Higher serum IGFBP-2 and SHBG concentrations were associated with lower odds of GDM, while higher FPG, IGF-1/IGFBP-2 ratio, SBP and DBP were associated with higher odds of GDM (Table S2). Other observed biomarkers were not associated with GDM.
The four ML algorithms selected different unique sets of predictors. The LR identified 5 predictors (FPG, IGFBP-2, TSH, FT3, hemoglobin), the LASSO identified 2 predictors (FPG, IGFBP-2), SVM-RFE identified 5 predictors (FPG, IGFBP-2, TSH, Hs-CRP, hemoglobin), and random forest identified 5 predictors (FPG, IGFBP-2, Hs-CRP, IGF-I/IGFBP-2 ratio, HMW adiponectin) (Table S3). Two predictors (FPG, IGFBP-2) were selected in all the four ML methods. TSH, Hs-CRP and hemoglobin were each selected twice in the four ML models.
Prediction performance metrics were assessed in the training and testing sets in 4 different models: Model 1: FPG, IGFBP-2; Model 2: FPG, IGFBP-2, TSH; Model 3: FPG, IGFBP-2, hs-CRP; and Model 4: each ML algorithm selected set of predictors (Table 3).

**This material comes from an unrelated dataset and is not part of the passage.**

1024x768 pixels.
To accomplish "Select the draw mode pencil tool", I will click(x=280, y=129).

In the testing sets of all models, the combination of FPG and IGFBP-2 only (model 1) outperformed other combinations of features (Models 2, 3 and 4). The random forest model using FPG and IGFBP-2 was the optimal model with the highest AUC (0.8) among all the models with sensitivity = 87%. Other predictive performance metrics for these models are shown in Table 4. The addition of other predictors did not further improve the prediction performance.

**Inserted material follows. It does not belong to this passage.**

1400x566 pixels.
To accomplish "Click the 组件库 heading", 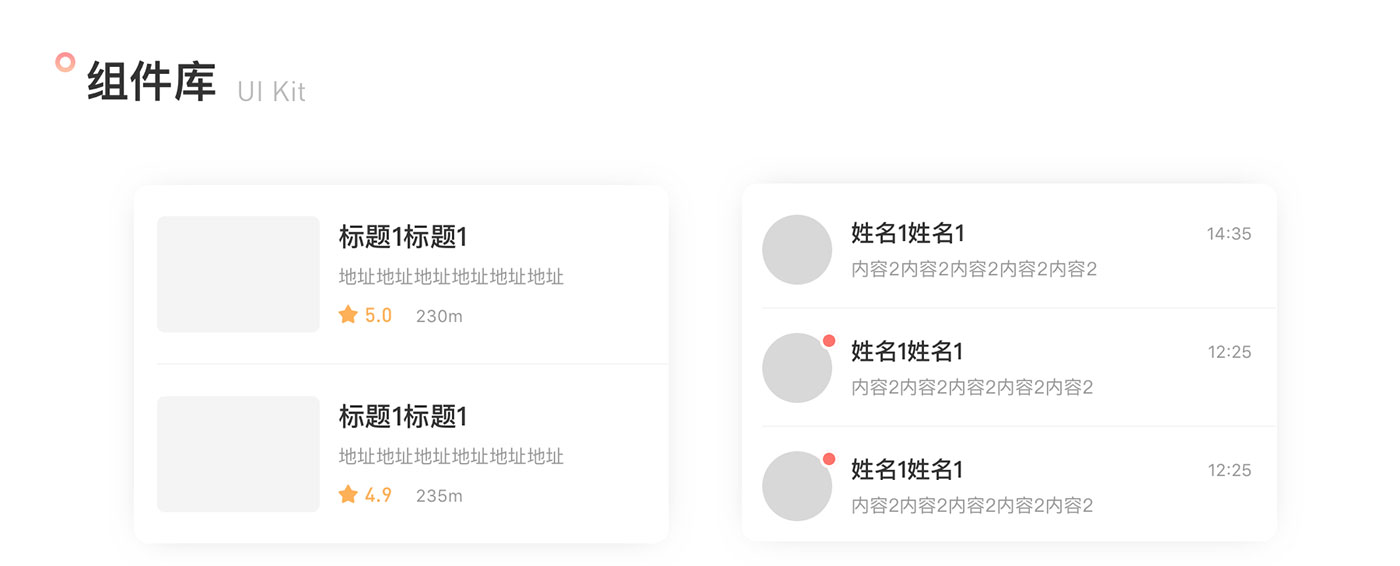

The feature importance of variables for predicting gestational diabetes in random forest models is presented in Figure S2, and the SHAP (SHapley Additive exPlanations) summary plots illustrating the importance and impact of each feature in predicting gestational diabetes is presented in Figure S3. The FPG was the most important and impactful predictor, and IGFBP-2 ranked the second.
Discussion
Main findings
Our results suggest that at early gestation (11–14 weeks), a combination of FPG and IGFBP-2 could predict GDM with moderate discriminant power.
Most predictive biomarkers
ML model analyses showed that FPG and IGFBP-2 at early gestation were always selected in all ML models, and represented the minimal set of biomarkers in predicting GDM. FPG in the first-trimester is a known biomarker strongly predictive of GDM [14, 37, 38]. A prospective cohort study (n = 450) reported an AUC of 0.61 for FPG [23], while in a large retrospective cohort (n = 48,444), the AUC was 0.77 for first-trimester FPG in predicting GDM [15]. These consistent findings highlighted the importance of first trimester FPG in predicting GDM.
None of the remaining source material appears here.